Example From the Real World
The Lumara Plan replaces a $500/month premium group plan for a firm with 40 employees. Instead of spending $240,000 in premiums per year:
- The firm puts $200 a month into each employee’s medical reimbursement account, which adds up to $96,000 a year.
- Section 125 savings save payroll taxes by more than $7,000 a year.
- Employees get money back for genuine costs like medicines, physical therapy, and dental care.
- The organization saves more than $140,000 and keeps more employees happy and loyal.
Flexibility Built In for Any Business
The Lumara Plan may work in any setting, whether it’s a construction business, a professional services organization, or a store. It works for startups that want to provide benefits for the first time since there is no minimum group size and financing alternatives are available.
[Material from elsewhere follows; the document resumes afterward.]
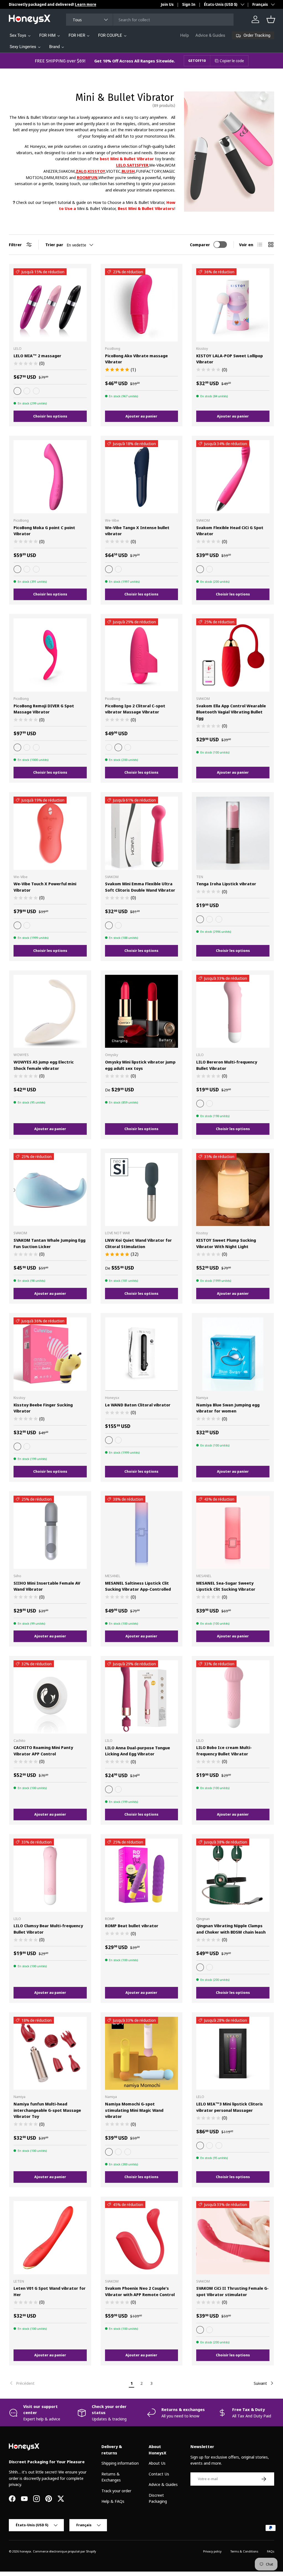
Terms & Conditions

- Businesses switching from group plans with high costs
- Businesses who want to retain more customers and spend less on expenses
And since Lumara works well with most payroll systems, onboarding goes smoothly.
Final Thoughts
One of the best and cheapest methods to help people with their health care costs right now is to combine a self-insured medical expenditure reimbursement plan with a compliant Section 125 plan for small businesses. The Lumara Plan makes this approach easier to understand by turning it into a ready-to-use solution that offers clarity, savings, and value.
Employers get predictable prices and tax savings right away. Employees have more freedom, openness, and substantial reimbursements. In the end, both parties gain from a framework that is meant to last.
Learn how the Lumara Plan may change the way your health benefits work. With wiser tax savings, compliance administration, and a better approach to care for your workforce, your firm can grow.